WORK TO BE COMPLETED: Would you set down every entry again, exactly as written?

__________________________________________________

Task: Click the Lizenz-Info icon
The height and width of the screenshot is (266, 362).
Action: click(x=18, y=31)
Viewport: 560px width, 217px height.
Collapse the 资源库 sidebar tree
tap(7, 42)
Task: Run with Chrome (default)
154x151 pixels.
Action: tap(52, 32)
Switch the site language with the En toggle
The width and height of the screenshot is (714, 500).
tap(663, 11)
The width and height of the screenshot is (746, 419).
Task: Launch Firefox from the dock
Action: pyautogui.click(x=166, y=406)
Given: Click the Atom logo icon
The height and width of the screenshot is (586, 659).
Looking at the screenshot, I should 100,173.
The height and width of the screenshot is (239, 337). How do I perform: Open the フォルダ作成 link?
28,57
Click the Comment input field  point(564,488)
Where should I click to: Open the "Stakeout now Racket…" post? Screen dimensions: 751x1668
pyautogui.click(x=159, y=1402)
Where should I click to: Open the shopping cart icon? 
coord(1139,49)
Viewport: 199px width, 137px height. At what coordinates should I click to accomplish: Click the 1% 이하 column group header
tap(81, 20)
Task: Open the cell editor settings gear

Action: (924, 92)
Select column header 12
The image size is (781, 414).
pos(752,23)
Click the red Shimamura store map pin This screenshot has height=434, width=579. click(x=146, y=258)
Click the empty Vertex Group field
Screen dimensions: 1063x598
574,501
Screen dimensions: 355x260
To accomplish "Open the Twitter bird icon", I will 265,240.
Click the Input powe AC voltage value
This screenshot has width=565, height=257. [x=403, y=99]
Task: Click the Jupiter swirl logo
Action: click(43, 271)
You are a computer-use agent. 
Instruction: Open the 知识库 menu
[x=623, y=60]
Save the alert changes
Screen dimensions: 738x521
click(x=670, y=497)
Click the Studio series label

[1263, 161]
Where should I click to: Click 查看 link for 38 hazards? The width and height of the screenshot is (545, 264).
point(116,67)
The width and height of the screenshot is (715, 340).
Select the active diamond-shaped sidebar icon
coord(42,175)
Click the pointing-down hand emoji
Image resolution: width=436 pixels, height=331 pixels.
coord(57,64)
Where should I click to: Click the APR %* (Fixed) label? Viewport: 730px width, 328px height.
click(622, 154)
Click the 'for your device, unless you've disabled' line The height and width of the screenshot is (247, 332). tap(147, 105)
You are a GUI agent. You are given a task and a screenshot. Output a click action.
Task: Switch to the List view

__________________________________________________

RESPONSE:
Task: Click the Lizenz-Info icon
The height and width of the screenshot is (266, 362).
Action: click(x=18, y=31)
Viewport: 560px width, 217px height.
Collapse the 资源库 sidebar tree
tap(7, 42)
Task: Run with Chrome (default)
154x151 pixels.
Action: tap(52, 32)
Switch the site language with the En toggle
The width and height of the screenshot is (714, 500).
tap(663, 11)
The width and height of the screenshot is (746, 419).
Task: Launch Firefox from the dock
Action: pyautogui.click(x=166, y=406)
Given: Click the Atom logo icon
The height and width of the screenshot is (586, 659).
Looking at the screenshot, I should 100,173.
The height and width of the screenshot is (239, 337). How do I perform: Open the フォルダ作成 link?
28,57
Click the Comment input field  point(564,488)
Where should I click to: Open the "Stakeout now Racket…" post? Screen dimensions: 751x1668
pyautogui.click(x=159, y=1402)
Where should I click to: Open the shopping cart icon? 
coord(1139,49)
Viewport: 199px width, 137px height. At what coordinates should I click to accomplish: Click the 1% 이하 column group header
tap(81, 20)
Task: Open the cell editor settings gear

Action: (924, 92)
Select column header 12
The image size is (781, 414).
pos(752,23)
Click the red Shimamura store map pin This screenshot has height=434, width=579. click(x=146, y=258)
Click the empty Vertex Group field
Screen dimensions: 1063x598
574,501
Screen dimensions: 355x260
To accomplish "Open the Twitter bird icon", I will 265,240.
Click the Input powe AC voltage value
This screenshot has width=565, height=257. [x=403, y=99]
Task: Click the Jupiter swirl logo
Action: click(43, 271)
You are a computer-use agent. 
Instruction: Open the 知识库 menu
[x=623, y=60]
Save the alert changes
Screen dimensions: 738x521
click(x=670, y=497)
Click the Studio series label

[1263, 161]
Where should I click to: Click 查看 link for 38 hazards? The width and height of the screenshot is (545, 264).
point(116,67)
The width and height of the screenshot is (715, 340).
Select the active diamond-shaped sidebar icon
coord(42,175)
Click the pointing-down hand emoji
Image resolution: width=436 pixels, height=331 pixels.
coord(57,64)
Where should I click to: Click the APR %* (Fixed) label? Viewport: 730px width, 328px height.
click(622, 154)
Click the 'for your device, unless you've disabled' line The height and width of the screenshot is (247, 332). tap(147, 105)
You are a GUI agent. You are given a task and a screenshot. Output a click action.
Task: Switch to the List view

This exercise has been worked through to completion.